Infinite pixels have been spilled over what motivated Trump’s voters in the 2016 election, with an endless barrage of research and anecdotes to bolster each competing analysis. But Trump’s reported deal with Democrats to salvage the Deferred Action for Childhood Arrivals program will provide a real-world test of what motivates most Trump partisans and what sort of compromises they will tolerate.
If cruel racism was the core driver, then most of Trump’s voters will abandon him in droves for allowing the children of undocumented immigrants to remain in the country in exchange for relatively minor increases to border security. If not, his supporters will shrug it off and stick by him, trusting him to accomplish other objectives. Trump’s poll numbers may even rise as a result after cratering during nine months of overt bigotry.
Certainly, the hardline conservative “nationalist” media apparatus is treating Trump’s ostensible pivot as a life-or-death breaking point. The likes of Ann Coulter, the openly racist Steve King (R-IA) and the editors of Breitbart are all but announcing that they will abandon Trump over it, and loudly proclaiming that they speak for the Republican and even independent/Democratic crossover base that elected him.
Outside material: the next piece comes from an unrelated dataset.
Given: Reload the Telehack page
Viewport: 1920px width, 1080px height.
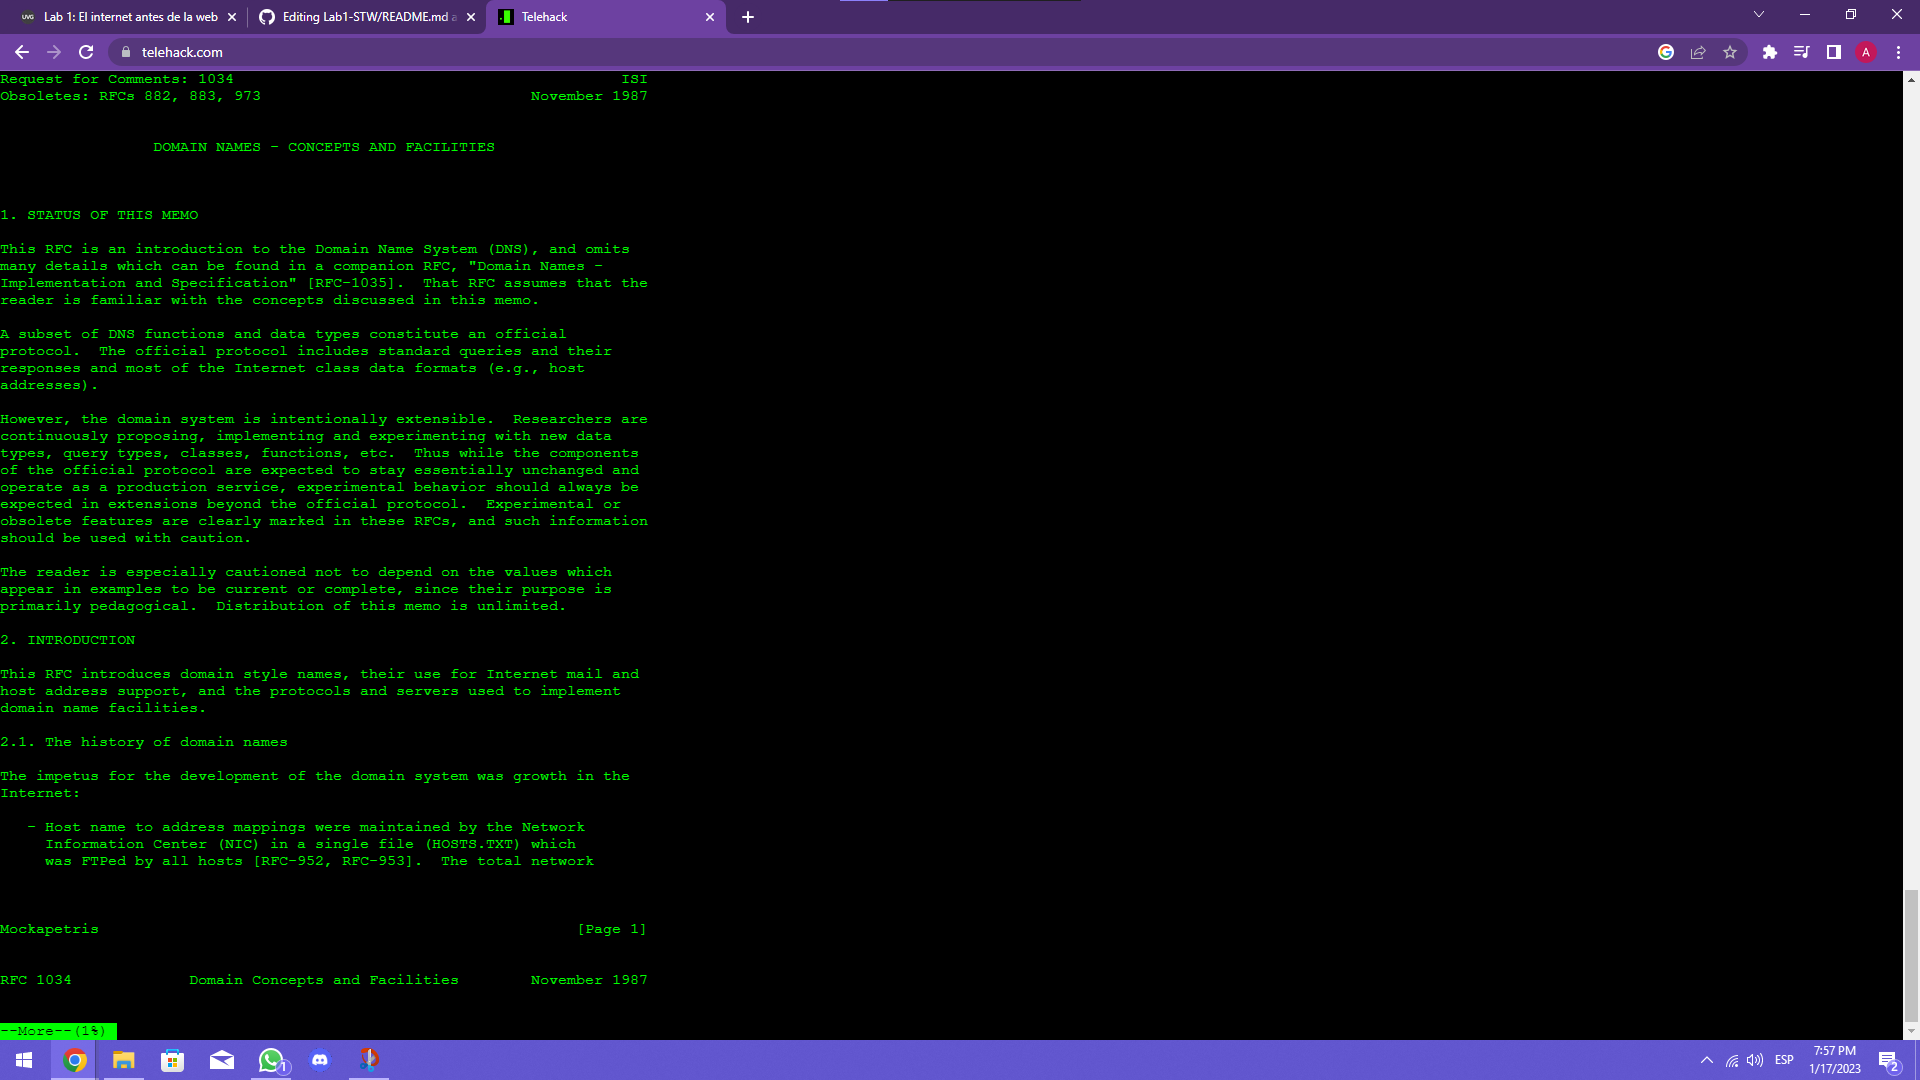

But as Greg Sargent sagely notes, white nationalist propagandists seem to be protesting a bit too much. The three-alarm-fire sirens blaring from The Drudge Report and AM radio sound less like genuine panic over immigration policy and Trump’s allegiances, and more like the shouts of blustering con artists fearful lest it be revealed that they and their ideas lack as much pull with Trump’s voter base as is commonly believed.
Sargent cogently speculates that ending DACA just might not be so important to Republicans outside of a relative few committed deplorables. After all, DACA is overwhelmingly popular even among Republicans: almost seven in ten Republicans think that those covered by the program should be able to stay. That doesn’t mean the committed 29% of registered Republicans who want to deport the Dreamers couldn’t cause havoc for Republicans in primary elections, but it’s likely a stretch to say that Trump’s base would abandon him en masse.
Chris Hayes speculates that Republicans might stick by Trump even in the face of revolt from the white nationalist conservative media complex out of personal loyalty to their God-Emperor Trump. But this is part of what I derisively call the “Pied Piper Theory of Politics”: the notion that seeming ideological movements are truly cults of personality that will follow the Leader’s dictates almost no matter what they may be. This argument is somewhat ludicrously used (as in this Joshua Holland piece) to argue that Trump’s heretical stances on free trade and libertarian economics were not core parts of Trump’s appeal to a Republican electorate that had rebelled from Paul Ryan’s economic royalists on those issues, but rather that Trump’s GOP base was inorganically dragged to those positions having first swarmed like moths to Trump’s Blood and Soil racist nationalism. (Similarly sketchy Pied Piper arguments are made about Sanders supporters’ ideological and policy convictions as well.)
In this telling of affairs, even if Republicans don’t revolt from Trump for playing nice with Democrats and keeping DACA even without getting a border wall in exchange, it wouldn’t be because such policies weren’t the biggest motivator for his base. Rather, the theory goes that having secured their loyalty through promises of deportation, Trump would be dragging a deluded and captivated electorate with him to oppose deportation. This is a risible notion, especially given the strong show of support or DACA among registered Republican voters. If Trump’s supporters fail to break with him for preserving DACA, it will prove exactly what it seems to: that the issue just wasn’t that important to them in the first place.
Interestingly, the current situation leaves much of the center-left commentariat siding with Ann Coulter in assuming that if Trump betrays white nationalism and goes “soft” on DACA and the border wall, his base will revolt. Unlike Coulter whose relevance depends on her being right about this, the liberal commentators here reserve the right to blame a failure to revolt on Trump’s blinkered devotees being willing to follow him anywhere, but this is a flimsy fig leaf.
If Trump’s base sticks by him in the wake of a DACA and his poll numbers rise after cratering dramatically in nine months of vicious bigotry, it will say something about why he got elected. If his base throws Trump overboard and demands his removal over it, then it will confirm what many suspect about that animus of those who sent him to the White House. It will be an interesting test.